▶ _What needs to be done_
Reproduce the listing verbatim from its first line through the line containing "What do you see at coordinates (1279, 594)", with both end lines included.

== Provided entries

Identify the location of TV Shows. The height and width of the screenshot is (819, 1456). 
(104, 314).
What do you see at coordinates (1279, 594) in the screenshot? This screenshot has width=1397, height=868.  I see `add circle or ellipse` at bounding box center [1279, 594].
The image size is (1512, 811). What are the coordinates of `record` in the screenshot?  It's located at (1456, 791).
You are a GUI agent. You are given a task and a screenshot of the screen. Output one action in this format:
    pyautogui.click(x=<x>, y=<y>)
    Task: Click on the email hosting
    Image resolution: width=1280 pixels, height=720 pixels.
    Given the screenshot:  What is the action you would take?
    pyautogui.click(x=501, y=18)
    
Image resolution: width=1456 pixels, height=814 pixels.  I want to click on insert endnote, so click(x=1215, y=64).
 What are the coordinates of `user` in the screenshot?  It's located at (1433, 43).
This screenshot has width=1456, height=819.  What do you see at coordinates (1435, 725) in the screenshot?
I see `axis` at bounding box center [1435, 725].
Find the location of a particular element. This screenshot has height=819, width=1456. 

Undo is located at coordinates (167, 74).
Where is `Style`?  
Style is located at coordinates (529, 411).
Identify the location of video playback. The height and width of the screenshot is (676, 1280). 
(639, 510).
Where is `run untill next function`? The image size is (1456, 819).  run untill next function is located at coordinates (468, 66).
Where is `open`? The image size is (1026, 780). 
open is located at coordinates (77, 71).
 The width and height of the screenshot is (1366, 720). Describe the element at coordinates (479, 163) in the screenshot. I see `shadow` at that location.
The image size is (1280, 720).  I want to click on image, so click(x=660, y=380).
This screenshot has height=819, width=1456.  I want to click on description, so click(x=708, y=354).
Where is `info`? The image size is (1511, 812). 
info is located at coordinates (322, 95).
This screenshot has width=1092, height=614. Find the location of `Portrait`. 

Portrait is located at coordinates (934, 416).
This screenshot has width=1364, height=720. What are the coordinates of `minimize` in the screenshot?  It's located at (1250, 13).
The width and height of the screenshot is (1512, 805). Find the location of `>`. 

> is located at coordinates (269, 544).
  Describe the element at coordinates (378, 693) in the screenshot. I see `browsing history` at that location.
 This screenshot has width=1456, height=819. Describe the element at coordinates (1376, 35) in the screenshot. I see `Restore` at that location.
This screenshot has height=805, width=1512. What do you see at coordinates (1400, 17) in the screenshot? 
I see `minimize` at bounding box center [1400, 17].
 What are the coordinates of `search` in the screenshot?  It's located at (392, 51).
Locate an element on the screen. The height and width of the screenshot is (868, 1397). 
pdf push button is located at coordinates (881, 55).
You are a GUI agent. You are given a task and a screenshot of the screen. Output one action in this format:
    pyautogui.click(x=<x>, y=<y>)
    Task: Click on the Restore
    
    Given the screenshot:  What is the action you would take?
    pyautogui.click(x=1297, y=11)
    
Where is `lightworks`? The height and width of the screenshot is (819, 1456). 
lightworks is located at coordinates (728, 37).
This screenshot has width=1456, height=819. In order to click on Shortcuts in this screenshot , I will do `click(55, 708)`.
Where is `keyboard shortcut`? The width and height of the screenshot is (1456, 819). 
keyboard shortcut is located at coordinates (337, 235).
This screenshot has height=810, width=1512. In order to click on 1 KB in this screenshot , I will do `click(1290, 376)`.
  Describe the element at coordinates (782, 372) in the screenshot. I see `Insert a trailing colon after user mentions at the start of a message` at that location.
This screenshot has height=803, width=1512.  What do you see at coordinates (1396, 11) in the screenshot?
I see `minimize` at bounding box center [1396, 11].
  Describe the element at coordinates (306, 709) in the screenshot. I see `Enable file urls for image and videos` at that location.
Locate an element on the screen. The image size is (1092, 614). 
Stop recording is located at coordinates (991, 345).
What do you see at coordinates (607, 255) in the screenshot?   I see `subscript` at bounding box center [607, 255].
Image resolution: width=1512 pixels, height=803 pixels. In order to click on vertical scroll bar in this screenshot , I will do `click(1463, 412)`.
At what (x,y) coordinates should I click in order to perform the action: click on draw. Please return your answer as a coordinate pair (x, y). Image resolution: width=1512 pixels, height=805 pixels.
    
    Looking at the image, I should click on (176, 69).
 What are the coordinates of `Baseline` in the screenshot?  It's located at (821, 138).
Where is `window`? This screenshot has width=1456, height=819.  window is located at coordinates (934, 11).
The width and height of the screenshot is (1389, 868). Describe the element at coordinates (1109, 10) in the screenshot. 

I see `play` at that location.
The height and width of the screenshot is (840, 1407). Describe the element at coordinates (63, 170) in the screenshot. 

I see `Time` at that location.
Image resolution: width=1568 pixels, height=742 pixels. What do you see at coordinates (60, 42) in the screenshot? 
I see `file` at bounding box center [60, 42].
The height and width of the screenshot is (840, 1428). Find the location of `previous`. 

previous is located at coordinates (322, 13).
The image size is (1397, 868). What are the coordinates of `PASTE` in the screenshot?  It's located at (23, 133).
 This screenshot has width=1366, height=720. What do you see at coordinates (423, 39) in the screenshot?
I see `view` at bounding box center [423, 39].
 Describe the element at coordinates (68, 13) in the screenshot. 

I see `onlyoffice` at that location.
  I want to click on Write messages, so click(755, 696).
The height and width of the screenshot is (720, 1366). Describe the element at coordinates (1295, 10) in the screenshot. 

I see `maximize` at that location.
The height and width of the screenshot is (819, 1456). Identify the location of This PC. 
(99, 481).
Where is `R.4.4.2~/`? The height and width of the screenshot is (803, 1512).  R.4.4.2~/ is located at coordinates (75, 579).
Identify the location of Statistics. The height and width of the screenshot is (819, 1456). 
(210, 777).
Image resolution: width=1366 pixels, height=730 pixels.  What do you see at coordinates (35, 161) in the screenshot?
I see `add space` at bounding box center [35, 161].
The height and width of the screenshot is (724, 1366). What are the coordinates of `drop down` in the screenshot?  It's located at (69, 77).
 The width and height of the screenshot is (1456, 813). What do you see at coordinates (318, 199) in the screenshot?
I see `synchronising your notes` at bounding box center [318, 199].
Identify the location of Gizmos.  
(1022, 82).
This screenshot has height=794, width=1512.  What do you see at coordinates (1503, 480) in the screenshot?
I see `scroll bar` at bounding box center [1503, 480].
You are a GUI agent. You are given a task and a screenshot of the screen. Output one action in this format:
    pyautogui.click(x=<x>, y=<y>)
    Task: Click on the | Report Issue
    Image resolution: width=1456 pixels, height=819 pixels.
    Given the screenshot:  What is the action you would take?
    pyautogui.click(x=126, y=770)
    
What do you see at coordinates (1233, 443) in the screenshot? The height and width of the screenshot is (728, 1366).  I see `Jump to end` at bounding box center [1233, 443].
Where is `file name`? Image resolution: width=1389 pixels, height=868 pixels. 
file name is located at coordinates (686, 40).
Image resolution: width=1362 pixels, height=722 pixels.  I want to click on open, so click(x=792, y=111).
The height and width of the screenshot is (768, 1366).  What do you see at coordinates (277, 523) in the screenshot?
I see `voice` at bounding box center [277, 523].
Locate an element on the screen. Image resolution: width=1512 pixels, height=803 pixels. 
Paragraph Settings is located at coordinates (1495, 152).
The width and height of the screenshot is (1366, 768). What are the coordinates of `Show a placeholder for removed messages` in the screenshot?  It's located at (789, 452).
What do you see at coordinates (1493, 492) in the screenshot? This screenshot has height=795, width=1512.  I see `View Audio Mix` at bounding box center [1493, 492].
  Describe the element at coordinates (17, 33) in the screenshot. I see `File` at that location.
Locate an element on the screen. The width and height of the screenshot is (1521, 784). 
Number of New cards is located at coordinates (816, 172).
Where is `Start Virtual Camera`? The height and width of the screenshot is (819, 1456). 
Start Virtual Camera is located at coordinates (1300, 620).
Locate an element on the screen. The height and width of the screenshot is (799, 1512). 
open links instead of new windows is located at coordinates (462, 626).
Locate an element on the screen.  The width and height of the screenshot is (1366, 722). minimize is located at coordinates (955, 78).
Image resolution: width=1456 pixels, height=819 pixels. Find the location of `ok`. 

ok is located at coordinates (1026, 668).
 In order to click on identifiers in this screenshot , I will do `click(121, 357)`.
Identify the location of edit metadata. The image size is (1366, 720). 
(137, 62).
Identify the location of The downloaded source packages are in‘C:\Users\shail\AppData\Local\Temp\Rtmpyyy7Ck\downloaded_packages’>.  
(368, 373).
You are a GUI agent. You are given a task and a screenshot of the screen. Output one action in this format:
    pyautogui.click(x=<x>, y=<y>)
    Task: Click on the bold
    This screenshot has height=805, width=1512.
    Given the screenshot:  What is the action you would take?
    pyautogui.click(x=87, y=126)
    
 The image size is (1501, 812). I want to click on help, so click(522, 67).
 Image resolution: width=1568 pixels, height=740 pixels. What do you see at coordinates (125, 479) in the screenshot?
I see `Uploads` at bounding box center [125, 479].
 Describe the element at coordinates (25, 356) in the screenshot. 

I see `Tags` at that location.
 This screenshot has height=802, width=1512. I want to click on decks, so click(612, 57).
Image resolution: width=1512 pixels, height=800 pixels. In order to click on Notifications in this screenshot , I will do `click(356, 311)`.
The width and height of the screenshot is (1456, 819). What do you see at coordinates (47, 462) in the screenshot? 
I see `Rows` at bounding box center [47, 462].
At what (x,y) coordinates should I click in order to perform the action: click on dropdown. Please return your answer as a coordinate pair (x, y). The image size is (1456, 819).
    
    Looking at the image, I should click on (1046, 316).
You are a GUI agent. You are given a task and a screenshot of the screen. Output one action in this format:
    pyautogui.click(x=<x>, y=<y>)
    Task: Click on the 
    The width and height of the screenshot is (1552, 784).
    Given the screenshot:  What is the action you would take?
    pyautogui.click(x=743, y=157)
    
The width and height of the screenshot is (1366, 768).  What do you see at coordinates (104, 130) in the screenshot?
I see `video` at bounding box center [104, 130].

====

▶ _Result of this exercise_
Identify the location of TV Shows. The height and width of the screenshot is (819, 1456). 
(104, 314).
What do you see at coordinates (1279, 594) in the screenshot? This screenshot has width=1397, height=868.  I see `add circle or ellipse` at bounding box center [1279, 594].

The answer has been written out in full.